Zelfs jaren later kan ik nog altijd genieten van de films van toen. Ik heb zelfs een periode gehad dat ik niet anders keek dan de films die ik kende uit mijn jeugd. Puur voor de nostalgie. Ik kijk ze dan in het Nederlands omdat ik ze niet anders ken, en dezelfde films in het Engels voor mij vreemd aan doen.
Nu zijn tekenfilms aan het uitsterven geslagen. De “Disney Renaissance” zoals de gouden tijd van begin tot midden jaren negentig wordt genoemd, ligt achter ons. Klassiekers zoals “de Kleine Zeemeermin”, “de Leeuwenkoning”, “de Klokkenluider van de Notre Dame” en “Aladdin” worden niet meer gemaakt. Het is de eenentwintigste eeuw. Het digitale tijdperk is bloeiender dan ooit, en aangezien iedereen een computer op zakformaat heeft worden de huidige kaskrakers van Disney met de computer gemaakt. Niets ten nadele van de pareltjes van Pixar, maar ze trekken het zelden of niet bij de verwondering die ik voelde bij het kijken naar de bovenstaande diamanten.

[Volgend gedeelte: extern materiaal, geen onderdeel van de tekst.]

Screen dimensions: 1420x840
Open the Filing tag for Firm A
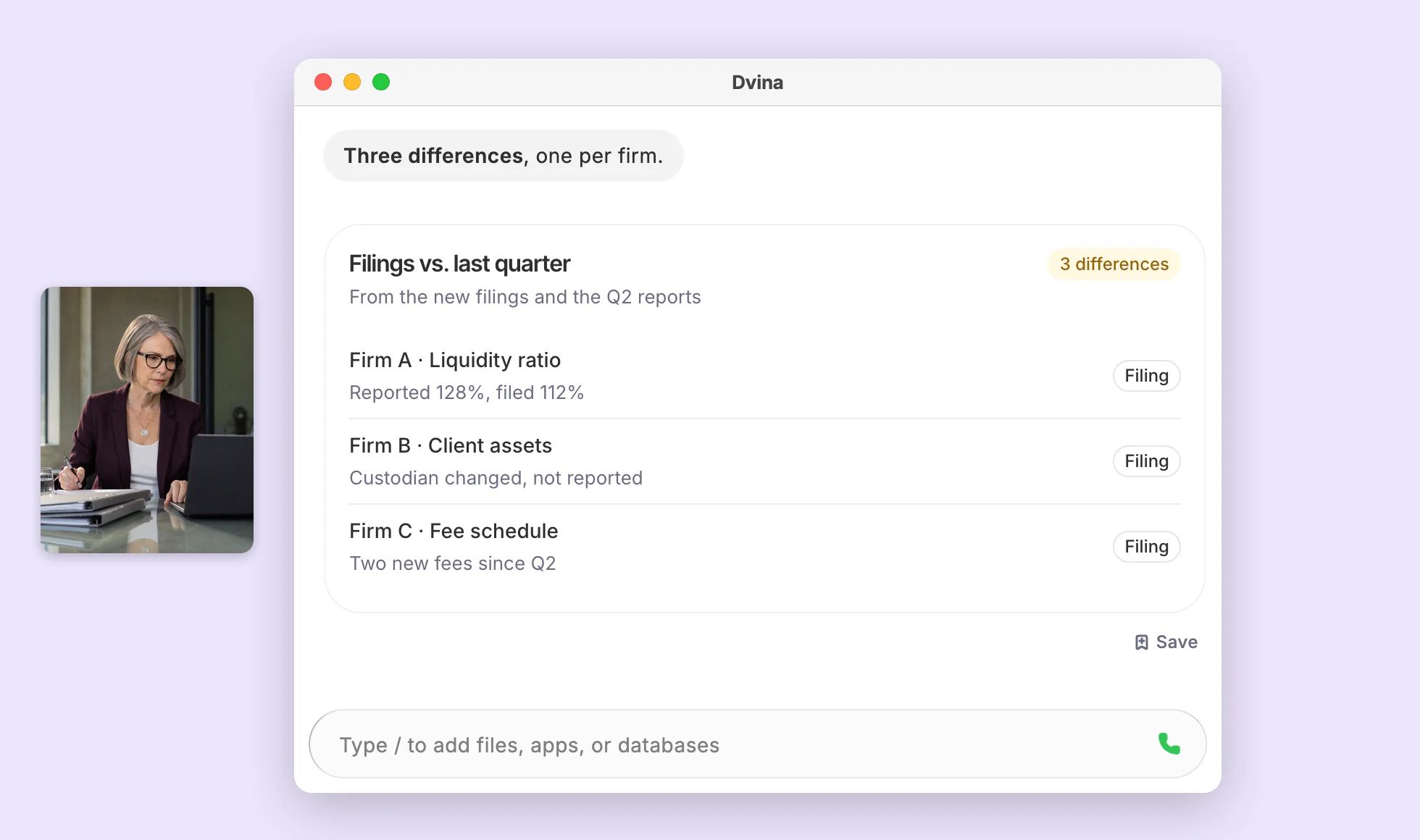1146,376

Nu heeft Disney het plan gevat om de smaragden uit het gouden tijdperk opnieuw uit te brengen. En niet zomaar, maar in “live-action” dat is kortweg: in ‘t echt. Geen tekenfilm beelden meer, maar echte mensen die echte dingen doen. Toen ik dat hoorde stond ik toch even te stuiteren. Er zijn namelijk dingen die in tekenstijl wel werken, maar in het echt niet. Het komische van tekenfilmkarakters zou sneuvelen in de echte wereld.
Maar goed, ik trok mijn stoutste schoenen aan en ging kijken naar één van die films. Belle en het beest om precies te zijn. Helaas alleen in het Engels, en in 3d en “live-action”. Biddend dat deze film geen kwaad zou doen aan mijn jeugdherinnering.
Toch was ik niet helemaal bang om deze film te gaan kijken. Wie er ook wat zegt: Emma Watson is een leuke meid om te zien. Ze is niet meer dat tovermeisje van Harry Potter maar een schone dame. (Emma, mocht je dit lezen… dan kun je in elk geval Nederlands) en de tweede reden dat ik deze film wel zag zitten is het beest zelf.
Het beest, in zowel de tekenfilms als in het echt een afschrikwekkend monster. Zijn klauwen scherp, zijn hoorns glanzend en zijn vacht ruw. Zijn ogen menselijk maar woedend. Volgens het verhaal is het een prins. Een prins die vervloekt is door een tovenares om hem te straffen voor zijn hoogmoed en de weigering te zien dat schoonheid van binnen zit. De prins is gedoemd om een beest te blijven. Pas als er iemand oprecht verliefd op hem wordt zal hij weer veranderen in een mens.
Ik heb naarmate ik meer volwassen werd altijd een soort van zwak gehad voor het beest. Hij is natuurlijk het grote slachtoffer van het verhaal. Daar zit hij dan, met zijn afbetaalde kasteel en bedienden. En intussen is er niemand die van hem houdt. Kinderen zetten het op een gillen zodra ze hem zien. Vrouwen rennen met vaart de andere kant uit als hij bij ze in de buurt komt. Ik ken het gevoel. Arm beest.
Natuurlijk komt het allemaal goed en wordt Belle uiteindelijk verliefd op de charmes van het beest en ontdekt ze dat ware schoonheid van binnen zit. Nadat ik, met mijn moeder en Hanneke, de film gezien had gingen wij nog even Breda in. De dames waren de hele avond al in een jolig humeur, en terwijl wij op een terras een drankje nuttigden stelde Hanneke voor om mij te koppelen aan een meisje.
Ik heb het vriendelijk afgeslagen. Want wie kan er nou ooit houden van een beest?